■ **What this task involves**: From the entries that follow, reproduce exactly and only the lines from the line with "Open the plus dropdown in top bar" to the line with "Choose Sair da", endpoints included.
### The records ###
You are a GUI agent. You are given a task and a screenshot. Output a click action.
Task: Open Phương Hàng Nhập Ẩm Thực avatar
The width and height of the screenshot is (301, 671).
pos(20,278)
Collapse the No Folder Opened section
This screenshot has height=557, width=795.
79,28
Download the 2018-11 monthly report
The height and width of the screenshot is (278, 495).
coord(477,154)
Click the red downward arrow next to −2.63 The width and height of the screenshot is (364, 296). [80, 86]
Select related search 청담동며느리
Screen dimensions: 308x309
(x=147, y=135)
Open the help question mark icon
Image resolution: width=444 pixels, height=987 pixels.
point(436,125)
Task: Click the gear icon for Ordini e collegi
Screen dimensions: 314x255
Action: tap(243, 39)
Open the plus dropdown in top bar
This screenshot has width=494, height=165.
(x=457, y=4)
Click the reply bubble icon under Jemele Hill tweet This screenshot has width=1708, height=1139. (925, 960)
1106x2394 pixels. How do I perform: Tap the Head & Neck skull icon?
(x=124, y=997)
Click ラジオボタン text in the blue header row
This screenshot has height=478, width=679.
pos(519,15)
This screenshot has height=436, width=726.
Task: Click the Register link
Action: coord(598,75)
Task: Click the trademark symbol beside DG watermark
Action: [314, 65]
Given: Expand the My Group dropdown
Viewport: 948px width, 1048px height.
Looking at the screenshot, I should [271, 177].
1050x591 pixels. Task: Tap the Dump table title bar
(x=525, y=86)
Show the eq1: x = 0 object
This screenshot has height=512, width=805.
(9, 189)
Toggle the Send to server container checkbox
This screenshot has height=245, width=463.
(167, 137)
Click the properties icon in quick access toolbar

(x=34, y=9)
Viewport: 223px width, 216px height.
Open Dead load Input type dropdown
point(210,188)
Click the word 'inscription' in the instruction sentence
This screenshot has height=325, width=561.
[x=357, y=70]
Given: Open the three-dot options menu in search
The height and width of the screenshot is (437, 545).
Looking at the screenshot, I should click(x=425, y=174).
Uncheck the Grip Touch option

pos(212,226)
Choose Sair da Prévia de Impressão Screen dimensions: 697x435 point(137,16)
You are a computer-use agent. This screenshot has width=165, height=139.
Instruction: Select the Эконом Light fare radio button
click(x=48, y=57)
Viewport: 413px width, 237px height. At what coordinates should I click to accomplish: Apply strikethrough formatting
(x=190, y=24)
###
■ **Finished task**:
Open the plus dropdown in top bar
This screenshot has width=494, height=165.
(x=457, y=4)
Click the reply bubble icon under Jemele Hill tweet This screenshot has width=1708, height=1139. (925, 960)
1106x2394 pixels. How do I perform: Tap the Head & Neck skull icon?
(x=124, y=997)
Click ラジオボタン text in the blue header row
This screenshot has height=478, width=679.
pos(519,15)
This screenshot has height=436, width=726.
Task: Click the Register link
Action: coord(598,75)
Task: Click the trademark symbol beside DG watermark
Action: [314, 65]
Given: Expand the My Group dropdown
Viewport: 948px width, 1048px height.
Looking at the screenshot, I should [271, 177].
1050x591 pixels. Task: Tap the Dump table title bar
(x=525, y=86)
Show the eq1: x = 0 object
This screenshot has height=512, width=805.
(9, 189)
Toggle the Send to server container checkbox
This screenshot has height=245, width=463.
(167, 137)
Click the properties icon in quick access toolbar

(x=34, y=9)
Viewport: 223px width, 216px height.
Open Dead load Input type dropdown
point(210,188)
Click the word 'inscription' in the instruction sentence
This screenshot has height=325, width=561.
[x=357, y=70]
Given: Open the three-dot options menu in search
The height and width of the screenshot is (437, 545).
Looking at the screenshot, I should click(x=425, y=174).
Uncheck the Grip Touch option

pos(212,226)
Choose Sair da Prévia de Impressão Screen dimensions: 697x435 point(137,16)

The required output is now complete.